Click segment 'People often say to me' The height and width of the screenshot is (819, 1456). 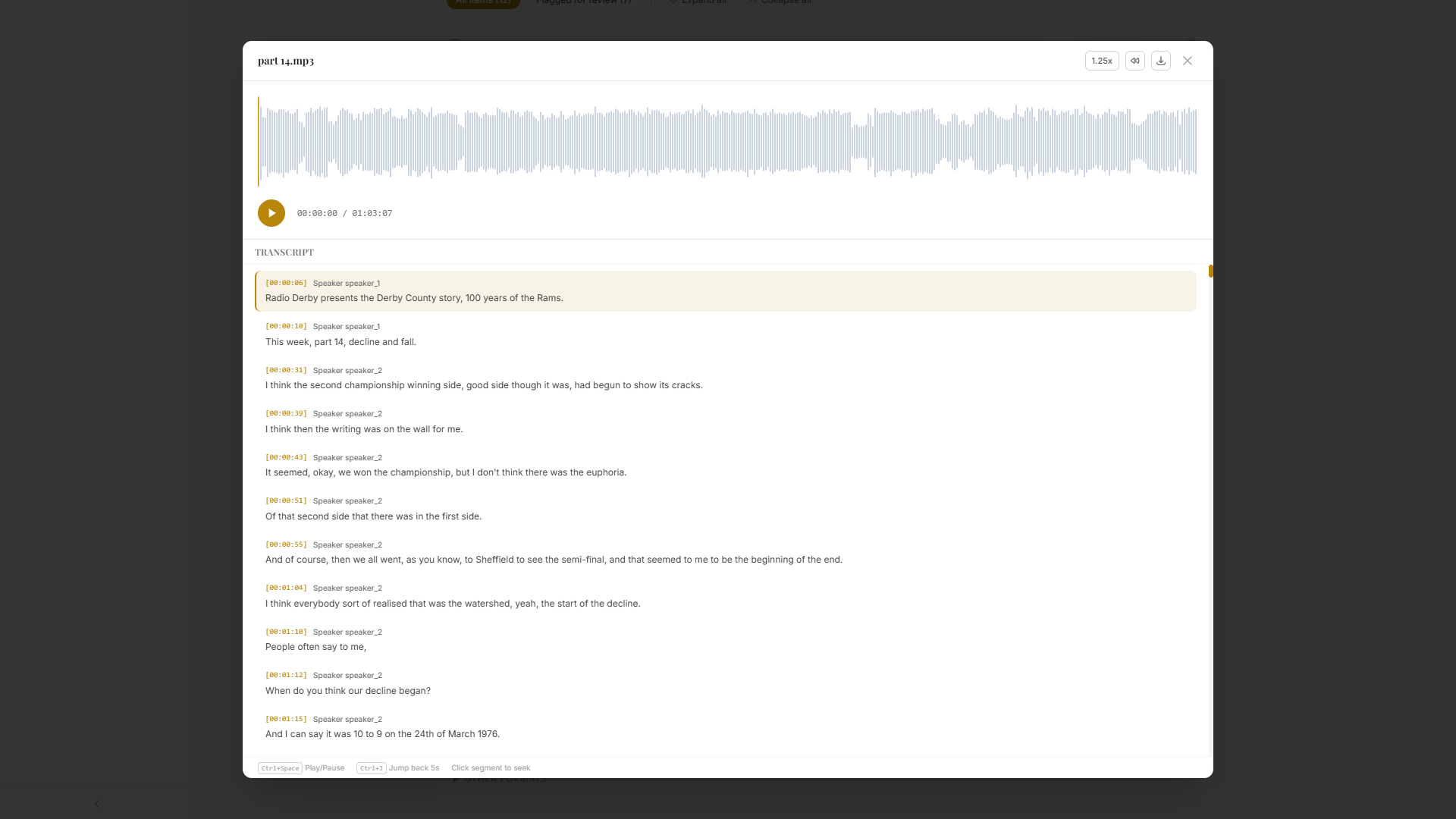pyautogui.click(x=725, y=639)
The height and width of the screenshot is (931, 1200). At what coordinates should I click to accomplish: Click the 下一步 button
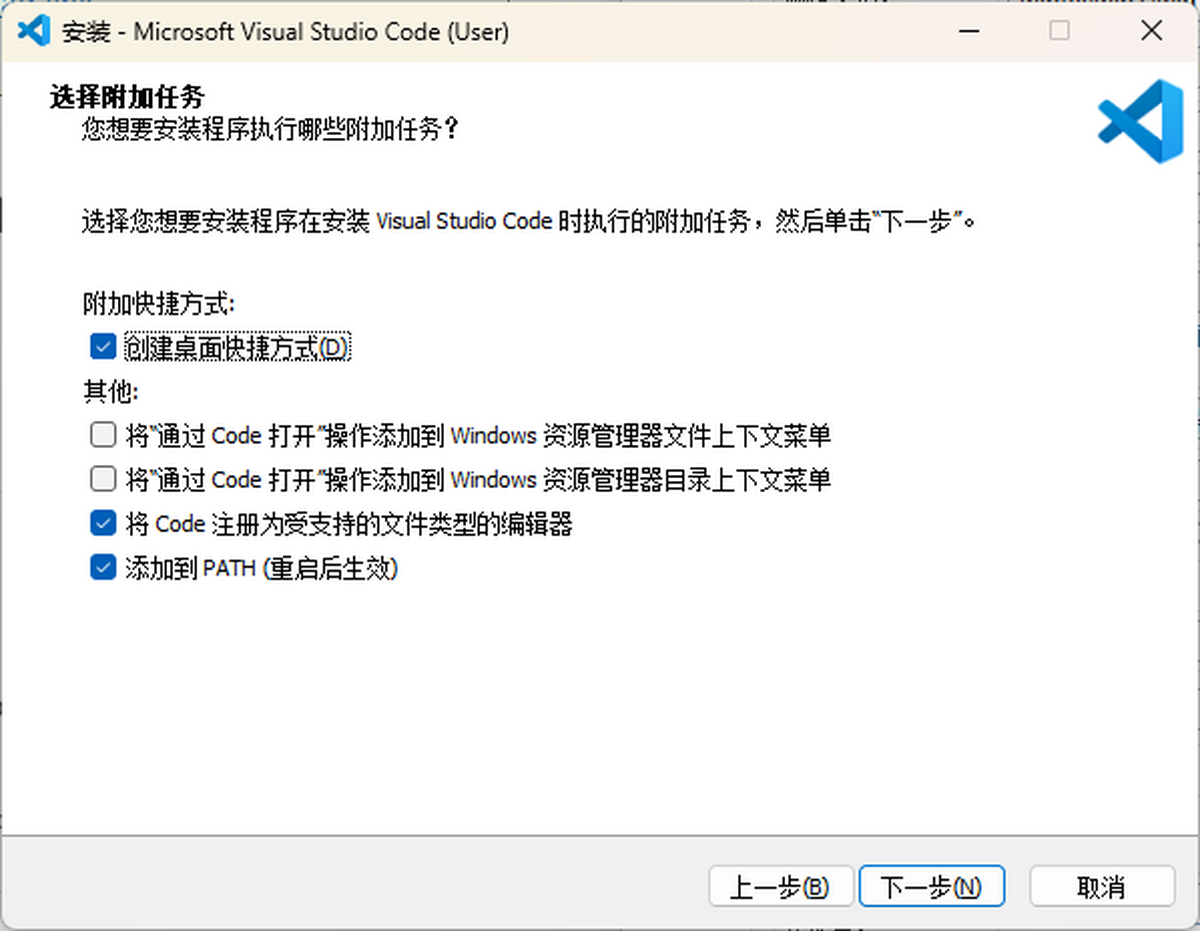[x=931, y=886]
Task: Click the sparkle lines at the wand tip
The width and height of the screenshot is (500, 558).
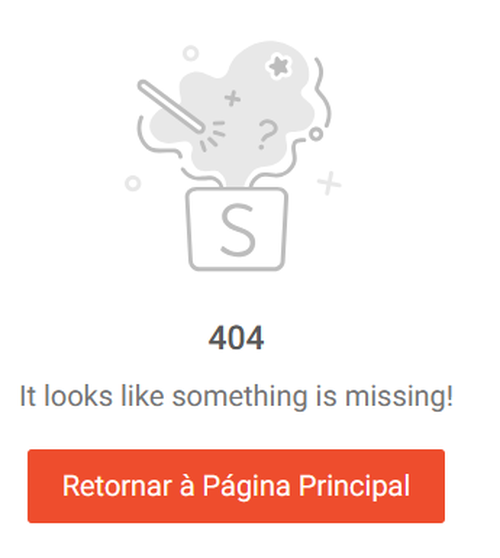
================
AIM OF THE TASK >>
Return the lines above word for word, beginning with the line that contains "Task: Click the sparkle lines at the wand tip" and continuing through the last line. Omit the pictures from your answer.

FINISHED TASK >>
Task: Click the sparkle lines at the wand tip
The width and height of the screenshot is (500, 558).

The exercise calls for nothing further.